M&M's - A lot of themM&M's are the one thing that me kids always ask me to bring back for them when I go to the States, especially the ones without the peanuts.

What is great about M&M's? They have a hard shell, that protects the great soft chocolate inside. The shell is not unbreakable, but hard enough to protect the the great stuff on the inside.
But once the shell is broken, you have nothing but chocolate.

snickersA Snickers bar on the other hand, has a nice soft chocolate on the outside, but inside there are many crunchy nuts, each of them are hard and do not need the chocolate to protect them, because they are hard enough to look after themselves.

OK, enough about chocolate, what the heck does this have with cloud and security?
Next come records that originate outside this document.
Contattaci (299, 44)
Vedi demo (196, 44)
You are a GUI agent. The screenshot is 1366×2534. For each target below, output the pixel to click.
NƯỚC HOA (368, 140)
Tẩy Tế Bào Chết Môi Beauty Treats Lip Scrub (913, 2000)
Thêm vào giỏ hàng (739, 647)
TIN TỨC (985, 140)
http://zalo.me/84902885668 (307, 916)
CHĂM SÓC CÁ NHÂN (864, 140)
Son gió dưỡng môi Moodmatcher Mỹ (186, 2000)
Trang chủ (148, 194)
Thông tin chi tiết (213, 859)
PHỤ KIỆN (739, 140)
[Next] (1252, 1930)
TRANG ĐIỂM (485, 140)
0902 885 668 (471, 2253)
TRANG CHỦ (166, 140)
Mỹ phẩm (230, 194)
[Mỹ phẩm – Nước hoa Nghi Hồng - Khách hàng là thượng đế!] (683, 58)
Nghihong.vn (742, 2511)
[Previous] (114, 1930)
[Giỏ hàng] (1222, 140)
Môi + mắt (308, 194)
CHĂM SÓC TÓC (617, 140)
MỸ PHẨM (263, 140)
Traditionally, we are used to having a perimeter devices that protect everything behind them, and within the perimeter we are good to go, there is an elevated level of trust, just like the hard shell of an M&M and the soft chocolate inside.

I do not think this will suffice in a cloud environment. I don’t think you should either. Each of the above methodologies have their advantages but they have disadvantages as well.

In the cloud, you do have the option using a perimeter devices, creating VPC's with most of the providers today.

I think that we should treat our cloud environment like a Snickers bar. The outside is always soft, vulnerable, untrustworthy. You will not know what instances/vm’s are running on the same host as you are. Do they have access to the network subnet you are using? So what protects us? Only ourselves, the hard nuts.

Each and every cloud instance should assume that the environment it lives in is hostile. It will be constantly under attack from the dark side of the force.

That is why it should be locked down and its own security as tight as possible. This can be done in a number of ways which could include:

  • Minimal operating system with no bloated software or unnecessary packages
  • Minimal privileges to users running applications, everything should be access controllers sudo for example, SELinux also
  • iptables on the instance – allowing only certain services to be open to external traffic
  • SSH Key authentication to the instances – no passwords
  • Security group access – defining what traffic will be allowed within your cloud – between the instances.

I am always looking for simple ways to explain sometimes complex terminology or concepts to people – and I found this one to be highly useful.